The results also indicate that, forming the nanocomposite and dispersion of the magnetite in the polymer matrix leads to enhancement of the coercivity (from 5 to 20 Oe). The magnetic moments of magnetic nanoparticles are pined by the poly styrene matrix chains, so that a higher magnetic field is requires to align the single domain nanoparticles in the field direction .The influence of Fe3O4 on the flame retardancy has been considered using UL-94 test. If sample extinguished in less than 10 second after any flame application classified as V-0, drips of particles were allowed as long as they are not inflamed.
A V-1 classification is given to by a sample with maximum combustion time less than 30 second, circumstances of drips are like V-0. The sample is classified V-2 if it has the combustion time criteria of V-1, but flaming drips are allowed. Samples are ranked as N.C. in UL-94 tests when the maximum total flaming time is above 50 s. The sample is classified HB when slow burning on a horizontal specimen; burning rate less than 76 mm/min [16-20].
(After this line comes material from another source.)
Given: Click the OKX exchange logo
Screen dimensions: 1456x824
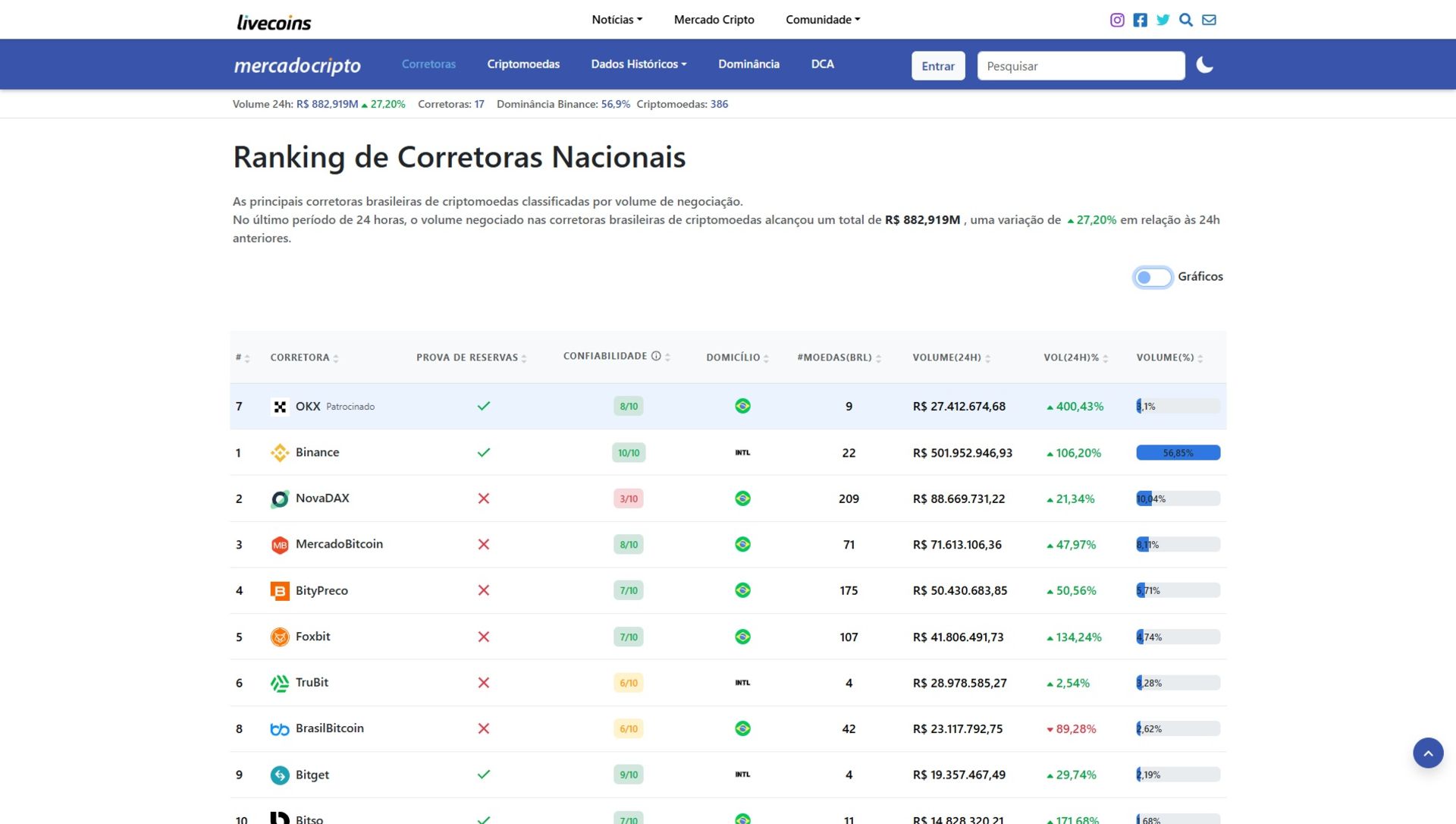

The outcomes of UL-94 tests for PS and PS-Fe3O4 are N.C and V-0 respectively. The results show that the Fe3O4 can enhance the flame retardant property of the PS matrix. According to the UL-94 test, nanoparticles have been appropriately interacted to in PS matrix. Comparison of pure PS and PS-Fe3O4 nanocomposite under UL-94 test is shown in Fig. 11. Nanoparticles can play the role of a barrier magnetic layer; this barrier layer prevents heat or flame from reaching to the sample.
Fig. 11. PS-Fe3O4 nanocomposite under UL-94 test
Fe3O4 nanostructures were synthesized via a simple hydrothermal reaction. The effect of various surfactants such as cationic and anionic on the shape of the product was investigated. Fe3O4 nanoparticles exhibit a super paramagnetic behaviour with a saturation magnetization of 66 emu/g and a coercivity of 5 Oe at room temperature. Fe3O4 nanoparticles were then added to PS polymeric matrix in order to make magnetic nanocomposites. Distribution of the Fe3O4 nanoparticles into the polymeric matrix increases the coercivity. The results show that the Fe3O4 can enhance the flame retardant property of the PS matrix.
CONFLICT OF INTEREST
The authors declare that there is no conﬂict of interests regarding the publication of this manuscript.